Thursday, May 28, 2009

I'm Melting....melting..... aka "Tulip Bondage"

Ok, not really melting but DYING a slow and horribly ugly death.

Of course I am talking about all the foliage from your spring bulbs...tulips, daffodils, you name it! Your neighbors are pointing and laughing at your pathetic little brown patch of flowers when 3-4 weeks ago they were swooning over the color and beauty. I say "screw them" regardless for letting their little darlings tromp all over your newly planted grass but I digress....

Yank them out of the ground? No.
Cut them down to the ground? Not yet!
Plant other stuff around them so they will eventually be covered? Yes, but that comes with time!

Don't worry my nature challenged kiddos, this post is all about WHAT to do when faced with this dilemma!

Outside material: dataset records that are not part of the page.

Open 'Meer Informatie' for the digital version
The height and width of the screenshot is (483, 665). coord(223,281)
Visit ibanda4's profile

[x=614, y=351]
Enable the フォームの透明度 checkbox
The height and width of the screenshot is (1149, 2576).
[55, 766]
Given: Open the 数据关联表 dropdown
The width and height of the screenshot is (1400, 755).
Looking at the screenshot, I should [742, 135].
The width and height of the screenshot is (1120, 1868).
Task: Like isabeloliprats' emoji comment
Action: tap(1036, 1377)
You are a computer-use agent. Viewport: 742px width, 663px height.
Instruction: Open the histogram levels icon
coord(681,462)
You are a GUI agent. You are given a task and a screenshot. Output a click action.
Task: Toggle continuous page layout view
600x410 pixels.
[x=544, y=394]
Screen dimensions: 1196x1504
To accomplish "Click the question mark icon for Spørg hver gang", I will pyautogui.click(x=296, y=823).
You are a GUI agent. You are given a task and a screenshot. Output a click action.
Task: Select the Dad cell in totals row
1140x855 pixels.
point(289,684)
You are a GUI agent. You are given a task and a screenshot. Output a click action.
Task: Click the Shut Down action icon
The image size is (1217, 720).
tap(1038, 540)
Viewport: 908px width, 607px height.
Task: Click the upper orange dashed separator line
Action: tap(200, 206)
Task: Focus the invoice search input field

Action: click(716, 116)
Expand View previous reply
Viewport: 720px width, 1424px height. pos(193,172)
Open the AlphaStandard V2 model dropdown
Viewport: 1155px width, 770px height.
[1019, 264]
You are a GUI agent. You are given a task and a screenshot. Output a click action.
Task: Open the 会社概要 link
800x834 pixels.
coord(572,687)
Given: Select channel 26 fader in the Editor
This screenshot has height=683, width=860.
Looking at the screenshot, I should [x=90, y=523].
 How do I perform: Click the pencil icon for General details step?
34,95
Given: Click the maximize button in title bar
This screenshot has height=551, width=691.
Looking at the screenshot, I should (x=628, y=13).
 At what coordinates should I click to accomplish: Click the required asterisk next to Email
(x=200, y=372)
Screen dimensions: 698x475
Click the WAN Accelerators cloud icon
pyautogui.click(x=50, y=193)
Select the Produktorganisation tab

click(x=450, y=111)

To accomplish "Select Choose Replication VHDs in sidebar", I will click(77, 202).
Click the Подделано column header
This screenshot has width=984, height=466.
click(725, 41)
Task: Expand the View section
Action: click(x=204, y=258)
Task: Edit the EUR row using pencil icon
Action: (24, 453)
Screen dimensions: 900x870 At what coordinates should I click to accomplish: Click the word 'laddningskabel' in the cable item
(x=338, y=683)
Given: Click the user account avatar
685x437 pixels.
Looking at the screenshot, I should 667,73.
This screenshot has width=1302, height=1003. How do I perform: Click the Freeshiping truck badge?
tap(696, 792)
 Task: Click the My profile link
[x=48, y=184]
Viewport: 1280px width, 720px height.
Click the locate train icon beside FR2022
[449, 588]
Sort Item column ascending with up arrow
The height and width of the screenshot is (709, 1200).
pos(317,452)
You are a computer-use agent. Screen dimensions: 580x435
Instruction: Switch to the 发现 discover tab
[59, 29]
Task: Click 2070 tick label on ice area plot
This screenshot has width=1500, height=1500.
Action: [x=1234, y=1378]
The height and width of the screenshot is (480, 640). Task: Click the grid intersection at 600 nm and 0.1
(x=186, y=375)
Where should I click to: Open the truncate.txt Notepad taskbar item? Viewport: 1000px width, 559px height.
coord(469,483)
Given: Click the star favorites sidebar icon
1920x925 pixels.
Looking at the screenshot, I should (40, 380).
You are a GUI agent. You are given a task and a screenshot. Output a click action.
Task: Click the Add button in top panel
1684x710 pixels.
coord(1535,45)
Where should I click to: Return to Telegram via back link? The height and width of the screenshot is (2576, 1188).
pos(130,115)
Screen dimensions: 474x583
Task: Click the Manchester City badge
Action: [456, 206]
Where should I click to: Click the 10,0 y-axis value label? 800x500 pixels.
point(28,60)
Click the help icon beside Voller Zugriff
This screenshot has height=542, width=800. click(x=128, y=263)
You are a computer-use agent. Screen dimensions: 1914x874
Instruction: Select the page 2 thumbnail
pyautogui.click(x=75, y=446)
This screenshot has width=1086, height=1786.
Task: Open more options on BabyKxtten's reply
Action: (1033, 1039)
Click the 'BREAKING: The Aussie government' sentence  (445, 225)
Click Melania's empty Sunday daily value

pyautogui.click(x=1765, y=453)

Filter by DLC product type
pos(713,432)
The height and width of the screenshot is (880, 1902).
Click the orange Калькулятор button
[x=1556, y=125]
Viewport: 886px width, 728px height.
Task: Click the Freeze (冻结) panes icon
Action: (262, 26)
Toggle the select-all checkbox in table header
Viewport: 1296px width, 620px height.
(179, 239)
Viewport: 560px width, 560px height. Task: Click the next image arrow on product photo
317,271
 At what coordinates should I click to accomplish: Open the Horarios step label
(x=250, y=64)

There are actual reasons why you don't want to yank or cut the foliage down just yet. It's all scientific and crap so here is the short story: The withering foliage produces food for the bulb which helps produce more flowers next year. (Side Note: Tulips sometimes are a pain and don't necessarily appear after several years of blooming beautifully. Why? No idea. I haven't had this problem so I haven't looked it up yet. Will I? Don't hold your breath.)

Now if you have a huge yard you can probably disregard this advice because you can't see your flowerbeds beyond the moat, carriage house and orchards so who cares? But in my little yard several brown dying things stand out and that will not be tolerated. Bow to my will, Nature!

Alright enough work!

Tools you will need:
Gardening gloves
Rubber bands or string

Step One

Identify browned foliage. Duh.

Step Two

Approach said foliage is very sensitive about how it looks. Laugh at how ridiculous you look tiptoeing over to the tulips--HA! (Insert groan here.)

Step Three

Starting at the top fold the flower stem down a little at a time until you have a nice little bundle. They should be pretty pliable but if you encounter any that start to break you may want to stop bending at that point and just bundle it there. Incorporate any leaves into the bundle as well.

Step Four

Using either rubber bands or string, loosely tie them around bundle.

Step Five

Leave it alone. In a couple of weeks you will notice that the foliage (stem and leaves) will lose all of it's green/pink color and become even more brown and withered. At this point you can actually pull the foliage out of the ground without ANY resistence (if you get resistence--stop pulling!) or you can cut it to the ground and throw it away. Your bulbs should be ready for next spring!